**Task directions:**
Quote the rows verbatim, from the line containing "Click plus icon" up to and including the line containing "should pyautogui.click(x=34, y=248).".

**Information supplied:**

□ □ □ □ □

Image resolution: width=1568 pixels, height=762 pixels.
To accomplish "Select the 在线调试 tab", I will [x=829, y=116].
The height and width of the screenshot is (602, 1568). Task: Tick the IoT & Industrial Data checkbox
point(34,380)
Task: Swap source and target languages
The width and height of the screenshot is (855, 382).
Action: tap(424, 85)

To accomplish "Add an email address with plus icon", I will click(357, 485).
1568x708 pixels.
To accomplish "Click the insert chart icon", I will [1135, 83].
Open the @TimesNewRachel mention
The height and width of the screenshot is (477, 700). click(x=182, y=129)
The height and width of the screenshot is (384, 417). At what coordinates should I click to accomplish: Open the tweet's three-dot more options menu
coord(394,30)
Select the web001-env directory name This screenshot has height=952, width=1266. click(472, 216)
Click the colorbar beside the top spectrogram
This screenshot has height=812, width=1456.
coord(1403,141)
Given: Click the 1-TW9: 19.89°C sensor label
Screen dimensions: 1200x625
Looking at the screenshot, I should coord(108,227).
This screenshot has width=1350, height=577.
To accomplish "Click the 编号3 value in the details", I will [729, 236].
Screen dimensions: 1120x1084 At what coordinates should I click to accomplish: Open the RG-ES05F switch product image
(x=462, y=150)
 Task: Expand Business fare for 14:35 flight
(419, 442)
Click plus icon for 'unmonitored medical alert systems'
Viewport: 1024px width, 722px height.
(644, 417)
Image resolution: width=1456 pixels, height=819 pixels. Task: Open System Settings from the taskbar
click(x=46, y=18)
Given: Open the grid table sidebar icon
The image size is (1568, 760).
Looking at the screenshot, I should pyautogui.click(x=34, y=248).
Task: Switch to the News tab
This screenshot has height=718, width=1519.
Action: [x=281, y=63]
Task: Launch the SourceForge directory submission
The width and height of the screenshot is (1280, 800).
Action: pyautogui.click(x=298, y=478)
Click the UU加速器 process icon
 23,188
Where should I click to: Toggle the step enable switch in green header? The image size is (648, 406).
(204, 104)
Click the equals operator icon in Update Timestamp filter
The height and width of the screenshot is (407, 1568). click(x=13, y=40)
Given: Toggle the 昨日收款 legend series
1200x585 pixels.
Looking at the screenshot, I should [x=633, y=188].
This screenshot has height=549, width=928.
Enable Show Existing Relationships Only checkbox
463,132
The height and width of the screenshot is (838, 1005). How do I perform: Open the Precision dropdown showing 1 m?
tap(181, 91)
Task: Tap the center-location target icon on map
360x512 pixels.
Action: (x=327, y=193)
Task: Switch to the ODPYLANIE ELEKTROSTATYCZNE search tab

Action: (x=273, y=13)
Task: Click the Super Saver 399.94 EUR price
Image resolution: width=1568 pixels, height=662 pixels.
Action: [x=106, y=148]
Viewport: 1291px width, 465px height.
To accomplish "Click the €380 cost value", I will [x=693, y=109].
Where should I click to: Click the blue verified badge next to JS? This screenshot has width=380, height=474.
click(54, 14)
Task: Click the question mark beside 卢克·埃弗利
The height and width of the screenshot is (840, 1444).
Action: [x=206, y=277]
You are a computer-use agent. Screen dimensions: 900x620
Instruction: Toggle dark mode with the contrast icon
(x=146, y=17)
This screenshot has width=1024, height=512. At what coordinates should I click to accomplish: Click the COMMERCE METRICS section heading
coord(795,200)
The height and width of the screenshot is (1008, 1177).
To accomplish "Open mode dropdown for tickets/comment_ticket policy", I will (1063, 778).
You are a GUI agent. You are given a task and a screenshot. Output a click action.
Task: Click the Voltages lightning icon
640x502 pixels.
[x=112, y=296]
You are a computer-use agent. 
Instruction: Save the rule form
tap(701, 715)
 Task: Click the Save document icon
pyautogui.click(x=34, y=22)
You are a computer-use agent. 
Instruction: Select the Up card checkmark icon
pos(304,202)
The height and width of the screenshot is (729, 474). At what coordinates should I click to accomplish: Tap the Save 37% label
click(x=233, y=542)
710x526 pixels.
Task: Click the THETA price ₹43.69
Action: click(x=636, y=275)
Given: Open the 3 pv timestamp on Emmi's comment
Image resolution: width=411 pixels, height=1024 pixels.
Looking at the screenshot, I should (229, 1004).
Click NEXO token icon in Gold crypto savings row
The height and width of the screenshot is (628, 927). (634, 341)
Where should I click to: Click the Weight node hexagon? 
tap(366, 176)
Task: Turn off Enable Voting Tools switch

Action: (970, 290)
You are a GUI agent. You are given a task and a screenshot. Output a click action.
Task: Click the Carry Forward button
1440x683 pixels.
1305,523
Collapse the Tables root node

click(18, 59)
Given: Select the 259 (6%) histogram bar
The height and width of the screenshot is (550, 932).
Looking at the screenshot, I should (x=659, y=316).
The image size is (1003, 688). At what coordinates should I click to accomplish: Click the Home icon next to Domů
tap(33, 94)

□ □ □ □ □

**Exercise solution:**
Click plus icon for 'unmonitored medical alert systems'
Viewport: 1024px width, 722px height.
(644, 417)
Image resolution: width=1456 pixels, height=819 pixels. Task: Open System Settings from the taskbar
click(x=46, y=18)
Given: Open the grid table sidebar icon
The image size is (1568, 760).
Looking at the screenshot, I should pyautogui.click(x=34, y=248).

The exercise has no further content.